DOCUMENT PASSAGE -
Plots and predictions

Returning to the Minute Physics video that we’ve discussed here and here, I want to discuss my biggest concern: its title. The title is “How To Tell If We’re Beating COVID-19,” and I think that way oversells the predictive ability of plots like these.

I don’t come to this with clean hands. In my first post about graphing the COVID-19 data, I overlaid a linear regression fit on the semilog plot. It was meant to show how exponential growth works and how you can extract certain information from it, but the “Count doubles every 2.4 days” text I stuck on it is an invitation to the reader to extend that line up and off to the right.

US COVID-19 growth

In some ways, I suppose, it’s impossible to prevent a viewer from extrapolating. Even if I’d added the boilerplate language used by brokerages—past performance is no guarantee of future results—you and I both would have looked at the graph and done some mental math to guess at where we’d be in a week or so. And there’s nothing terrible about doing that as long as we don’t take our predictions as fundamental truths.

But Henry Reich, the Minute Physics guy, goes further than that. In telling us that we can use his graphs to see when we’ve beaten COVID-19, he’s saying that past performance is a guarantee of future results. But even his example of how to see the onset of winning, the data from South Korea, shows that graphs can lead you astray.

Here’s the log-log plot for of weekly new cases vs. cumulative cases that Reich favors. It’s using data from South Korea as collected by the Johns Hopkins Center for Systems Science and Engineering.

South Korea log-log

We can see where South Korea “beat” COVID-19 in the upper right. When the cumulative cases reach about 5,000, the plot starts to curl over, eventually dropping from four to five thousand new cases per week to its current level of several hundred new cases per week in that splotch of dots at the end of the graph.

ACTIVITY LIST -
#1 In the post on plots and predictions, which words or phrases appear inside quotation marks?
#2 In the post on plots and predictions, can you copy out the stretch from "We can see where" through "of the graph."?
Work only from the post on plots and predictions.

MATERIAL PROVIDED -

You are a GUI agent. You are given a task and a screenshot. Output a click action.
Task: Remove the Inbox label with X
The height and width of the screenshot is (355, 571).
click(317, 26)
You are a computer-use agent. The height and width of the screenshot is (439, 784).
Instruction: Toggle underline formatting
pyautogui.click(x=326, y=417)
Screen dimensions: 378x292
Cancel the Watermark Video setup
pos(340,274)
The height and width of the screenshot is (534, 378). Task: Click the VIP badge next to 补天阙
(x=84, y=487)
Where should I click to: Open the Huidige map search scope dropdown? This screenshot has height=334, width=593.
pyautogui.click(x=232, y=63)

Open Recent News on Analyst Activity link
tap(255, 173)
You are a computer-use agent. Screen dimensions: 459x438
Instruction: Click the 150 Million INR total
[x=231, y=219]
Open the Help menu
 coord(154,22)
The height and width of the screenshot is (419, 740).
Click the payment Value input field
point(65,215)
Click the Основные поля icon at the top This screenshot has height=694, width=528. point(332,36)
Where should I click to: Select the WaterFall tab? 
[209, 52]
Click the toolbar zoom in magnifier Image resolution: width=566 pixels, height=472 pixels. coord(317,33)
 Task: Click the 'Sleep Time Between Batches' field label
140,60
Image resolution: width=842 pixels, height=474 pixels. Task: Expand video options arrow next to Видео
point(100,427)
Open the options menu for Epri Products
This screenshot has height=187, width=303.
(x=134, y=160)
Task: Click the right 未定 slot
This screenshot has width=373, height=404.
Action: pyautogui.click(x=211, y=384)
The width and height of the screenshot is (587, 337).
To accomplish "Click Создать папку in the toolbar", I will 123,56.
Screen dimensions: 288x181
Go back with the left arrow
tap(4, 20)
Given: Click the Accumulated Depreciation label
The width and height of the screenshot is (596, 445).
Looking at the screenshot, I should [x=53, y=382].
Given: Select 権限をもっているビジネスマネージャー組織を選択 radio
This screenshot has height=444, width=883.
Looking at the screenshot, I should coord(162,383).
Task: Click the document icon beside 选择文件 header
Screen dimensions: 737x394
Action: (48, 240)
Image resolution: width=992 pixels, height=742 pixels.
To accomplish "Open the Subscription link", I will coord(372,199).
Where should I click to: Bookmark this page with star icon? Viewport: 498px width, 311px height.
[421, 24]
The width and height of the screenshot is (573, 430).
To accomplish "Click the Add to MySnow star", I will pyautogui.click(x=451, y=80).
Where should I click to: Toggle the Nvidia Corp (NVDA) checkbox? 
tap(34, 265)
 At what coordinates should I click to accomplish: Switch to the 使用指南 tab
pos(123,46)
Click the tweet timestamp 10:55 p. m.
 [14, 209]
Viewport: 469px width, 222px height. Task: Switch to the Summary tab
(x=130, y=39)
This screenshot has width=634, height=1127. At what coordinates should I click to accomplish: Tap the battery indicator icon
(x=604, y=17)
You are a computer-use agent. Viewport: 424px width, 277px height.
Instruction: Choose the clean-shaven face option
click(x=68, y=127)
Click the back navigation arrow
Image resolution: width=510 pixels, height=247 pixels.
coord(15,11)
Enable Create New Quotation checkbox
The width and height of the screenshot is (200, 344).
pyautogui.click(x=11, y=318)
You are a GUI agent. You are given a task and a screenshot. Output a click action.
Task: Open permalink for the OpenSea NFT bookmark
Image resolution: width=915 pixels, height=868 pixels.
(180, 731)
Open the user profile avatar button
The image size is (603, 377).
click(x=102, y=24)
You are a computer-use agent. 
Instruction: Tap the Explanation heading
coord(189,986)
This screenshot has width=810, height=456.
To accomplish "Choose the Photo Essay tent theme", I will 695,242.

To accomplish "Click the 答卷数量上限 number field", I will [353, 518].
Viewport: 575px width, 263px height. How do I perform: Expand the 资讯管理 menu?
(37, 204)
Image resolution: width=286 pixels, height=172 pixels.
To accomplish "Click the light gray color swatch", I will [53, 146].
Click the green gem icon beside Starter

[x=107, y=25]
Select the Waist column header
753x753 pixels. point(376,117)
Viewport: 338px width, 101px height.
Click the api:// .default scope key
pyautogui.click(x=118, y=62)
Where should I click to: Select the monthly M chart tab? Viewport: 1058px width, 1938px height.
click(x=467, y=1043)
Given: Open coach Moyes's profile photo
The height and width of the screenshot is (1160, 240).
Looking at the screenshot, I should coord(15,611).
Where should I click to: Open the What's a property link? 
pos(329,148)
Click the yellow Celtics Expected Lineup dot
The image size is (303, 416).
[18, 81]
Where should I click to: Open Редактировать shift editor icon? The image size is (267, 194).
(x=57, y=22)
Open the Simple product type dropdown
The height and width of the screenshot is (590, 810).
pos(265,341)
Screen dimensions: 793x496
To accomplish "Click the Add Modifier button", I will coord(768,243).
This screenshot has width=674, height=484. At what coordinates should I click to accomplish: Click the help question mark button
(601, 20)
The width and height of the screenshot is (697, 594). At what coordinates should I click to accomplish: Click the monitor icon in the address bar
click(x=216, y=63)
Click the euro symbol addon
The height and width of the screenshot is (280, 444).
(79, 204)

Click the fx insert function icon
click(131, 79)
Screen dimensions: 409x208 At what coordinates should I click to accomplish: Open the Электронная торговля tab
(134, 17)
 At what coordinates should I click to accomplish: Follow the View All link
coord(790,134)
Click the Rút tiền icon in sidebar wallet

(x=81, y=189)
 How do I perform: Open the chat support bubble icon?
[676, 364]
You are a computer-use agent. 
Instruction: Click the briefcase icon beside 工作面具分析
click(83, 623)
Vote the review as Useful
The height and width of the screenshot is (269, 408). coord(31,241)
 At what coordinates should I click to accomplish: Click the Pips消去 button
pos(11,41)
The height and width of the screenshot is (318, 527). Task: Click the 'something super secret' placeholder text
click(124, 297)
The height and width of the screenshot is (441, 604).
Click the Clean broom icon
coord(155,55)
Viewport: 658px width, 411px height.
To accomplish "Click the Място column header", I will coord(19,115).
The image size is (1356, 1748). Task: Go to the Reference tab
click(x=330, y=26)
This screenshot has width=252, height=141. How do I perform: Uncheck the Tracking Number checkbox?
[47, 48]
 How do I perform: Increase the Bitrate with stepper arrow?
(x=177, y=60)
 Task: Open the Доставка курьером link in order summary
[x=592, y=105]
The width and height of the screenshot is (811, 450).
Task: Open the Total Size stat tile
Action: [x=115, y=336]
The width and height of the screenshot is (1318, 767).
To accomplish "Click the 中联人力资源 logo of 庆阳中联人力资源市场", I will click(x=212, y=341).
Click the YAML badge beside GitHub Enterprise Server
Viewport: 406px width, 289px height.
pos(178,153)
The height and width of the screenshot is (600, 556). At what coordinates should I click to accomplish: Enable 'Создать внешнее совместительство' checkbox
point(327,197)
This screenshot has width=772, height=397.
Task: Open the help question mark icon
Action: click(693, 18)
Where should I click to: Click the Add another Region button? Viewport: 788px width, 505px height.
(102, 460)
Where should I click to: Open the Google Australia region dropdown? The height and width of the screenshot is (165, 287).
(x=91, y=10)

ANSWERS FOR THE EXERCISE -
#1
1. How To Tell If We're Beating COVID-19
2. Count doubles every 2.4 days
3. beat

#2
We can see where South Korea “beat” COVID-19 in the upper right. When the cumulative cases reach about 5,000, the plot starts to curl over, eventually dropping from four to five thousand new cases per week to its current level of several hundred new cases per week in that splotch of dots at the end of the graph.